Open barbetb opened 2 years ago
What's the bug? Could you rewrite this as a failing test case?
So I have this retry interceptor:
@Slf4j
@RequiredArgsConstructor
public class RetryOnFailureInterceptor implements Interceptor {
private final int maxRetryCount;
@Override
public Response intercept(final Chain chain) throws IOException {
final Request request = chain.request();
int tryCount = 0;
Response response = null;
// first call is actual call, following are first retries
while ((response == null || !response.isSuccessful()) && tryCount < this.maxRetryCount) {
tryCount++;
try {
response = chain.proceed(request);
if (response.isSuccessful()) {
return response;
}
// close response before retry
response.close();
log.info("Intercept, request failed, retry_count={}/{} ", tryCount, this.maxRetryCount);
} catch (final IOException ioException) {
log.info("Caught exception with message={}, retry_count={}/{} ",
ioException.getMessage(), tryCount, this.maxRetryCount);
if (response != null && response.body() != null) {
response.close();
}
}
}
// last try should proceed as is
return chain.proceed(request);
}
}
When I test it like this:
private MockWebServer mockWebServer;
@BeforeEach
void setUp() throws IOException {
this.mockWebServer = new MockWebServer();
this.mockWebServer.start(8080);
}
@AfterEach
void tearDown() throws IOException {
this.mockWebServer.shutdown();
}
@Test
void withRetryInterceptorsTest() throws IOException {
final OkHttpClient httpClient = new CustomOkHttpClientBuilder(getHttpSettings())
.withRetryInterceptor(5)
.build(); //custom client builder I made, it sets timeouts and the interceptor. Also it sets okhttpclient.retryOnConnectionFailure(false) to avoid duplicate retry mechanisms. Also enabling it does not fix it.

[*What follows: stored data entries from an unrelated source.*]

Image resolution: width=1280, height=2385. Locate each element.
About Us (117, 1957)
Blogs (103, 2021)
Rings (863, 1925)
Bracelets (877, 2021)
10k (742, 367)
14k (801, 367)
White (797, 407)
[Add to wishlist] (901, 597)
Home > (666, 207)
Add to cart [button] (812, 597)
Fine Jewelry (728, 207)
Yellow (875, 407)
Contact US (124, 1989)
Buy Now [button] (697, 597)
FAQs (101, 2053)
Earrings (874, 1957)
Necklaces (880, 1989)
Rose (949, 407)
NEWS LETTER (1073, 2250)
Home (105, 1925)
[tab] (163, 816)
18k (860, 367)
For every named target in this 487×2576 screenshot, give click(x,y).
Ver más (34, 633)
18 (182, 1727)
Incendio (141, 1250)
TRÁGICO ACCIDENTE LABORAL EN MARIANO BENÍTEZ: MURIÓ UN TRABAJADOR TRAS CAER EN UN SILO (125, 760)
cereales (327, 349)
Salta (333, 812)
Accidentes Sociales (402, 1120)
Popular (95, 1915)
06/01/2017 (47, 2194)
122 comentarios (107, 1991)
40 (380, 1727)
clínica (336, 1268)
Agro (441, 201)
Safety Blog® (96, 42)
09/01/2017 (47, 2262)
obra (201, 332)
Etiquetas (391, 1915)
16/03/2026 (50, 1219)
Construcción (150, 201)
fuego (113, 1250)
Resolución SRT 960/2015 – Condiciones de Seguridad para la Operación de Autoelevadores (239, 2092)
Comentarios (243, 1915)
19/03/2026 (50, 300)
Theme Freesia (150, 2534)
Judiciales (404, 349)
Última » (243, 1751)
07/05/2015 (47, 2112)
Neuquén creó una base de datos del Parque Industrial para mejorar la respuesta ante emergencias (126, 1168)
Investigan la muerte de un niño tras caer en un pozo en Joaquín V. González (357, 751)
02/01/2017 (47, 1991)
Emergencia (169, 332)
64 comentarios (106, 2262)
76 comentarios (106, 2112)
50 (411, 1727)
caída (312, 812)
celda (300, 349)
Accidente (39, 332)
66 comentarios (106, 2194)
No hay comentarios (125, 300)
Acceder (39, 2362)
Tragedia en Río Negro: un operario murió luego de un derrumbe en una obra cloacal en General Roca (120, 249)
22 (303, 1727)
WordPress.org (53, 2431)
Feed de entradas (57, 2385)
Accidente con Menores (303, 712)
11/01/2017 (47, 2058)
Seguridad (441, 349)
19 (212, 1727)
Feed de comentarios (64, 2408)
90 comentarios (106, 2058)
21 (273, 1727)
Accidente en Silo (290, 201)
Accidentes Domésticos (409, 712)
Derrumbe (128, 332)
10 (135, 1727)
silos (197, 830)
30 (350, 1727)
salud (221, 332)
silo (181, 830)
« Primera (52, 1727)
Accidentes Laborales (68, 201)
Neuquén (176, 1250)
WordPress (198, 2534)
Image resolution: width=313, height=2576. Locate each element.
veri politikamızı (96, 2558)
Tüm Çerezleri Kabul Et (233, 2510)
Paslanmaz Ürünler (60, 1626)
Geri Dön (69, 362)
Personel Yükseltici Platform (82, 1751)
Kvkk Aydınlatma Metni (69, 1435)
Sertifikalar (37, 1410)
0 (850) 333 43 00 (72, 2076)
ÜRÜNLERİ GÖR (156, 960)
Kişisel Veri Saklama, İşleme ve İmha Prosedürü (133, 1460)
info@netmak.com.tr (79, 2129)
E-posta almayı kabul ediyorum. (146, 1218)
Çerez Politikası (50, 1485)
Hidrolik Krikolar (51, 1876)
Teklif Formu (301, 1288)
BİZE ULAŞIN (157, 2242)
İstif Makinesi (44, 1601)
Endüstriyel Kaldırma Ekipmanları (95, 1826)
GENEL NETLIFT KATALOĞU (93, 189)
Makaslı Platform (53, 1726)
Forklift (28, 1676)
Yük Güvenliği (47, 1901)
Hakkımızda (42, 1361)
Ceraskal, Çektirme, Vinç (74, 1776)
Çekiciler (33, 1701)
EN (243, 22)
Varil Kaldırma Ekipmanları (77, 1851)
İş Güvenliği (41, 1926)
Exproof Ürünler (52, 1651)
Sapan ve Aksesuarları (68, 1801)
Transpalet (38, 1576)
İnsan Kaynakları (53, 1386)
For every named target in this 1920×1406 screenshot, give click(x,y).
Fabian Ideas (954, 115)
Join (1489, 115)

final MockResponse timeout1 = new MockResponse().setBodyDelay(20, TimeUnit.DAYS).setHeadersDelay(20, TimeUnit.DAYS);
final MockResponse timeout2 = new MockResponse().setSocketPolicy(SocketPolicy.NO_RESPONSE); //another way to timeout
final MockResponse failure = new MockResponse().setResponseCode(400);
final MockResponse success = new MockResponse().setResponseCode(200);
this.mockWebServer.enqueue(timeout1);
this.mockWebServer.enqueue(timeout2);
this.mockWebServer.enqueue(failure);
this.mockWebServer.enqueue(success);
final Request request = new Request.Builder()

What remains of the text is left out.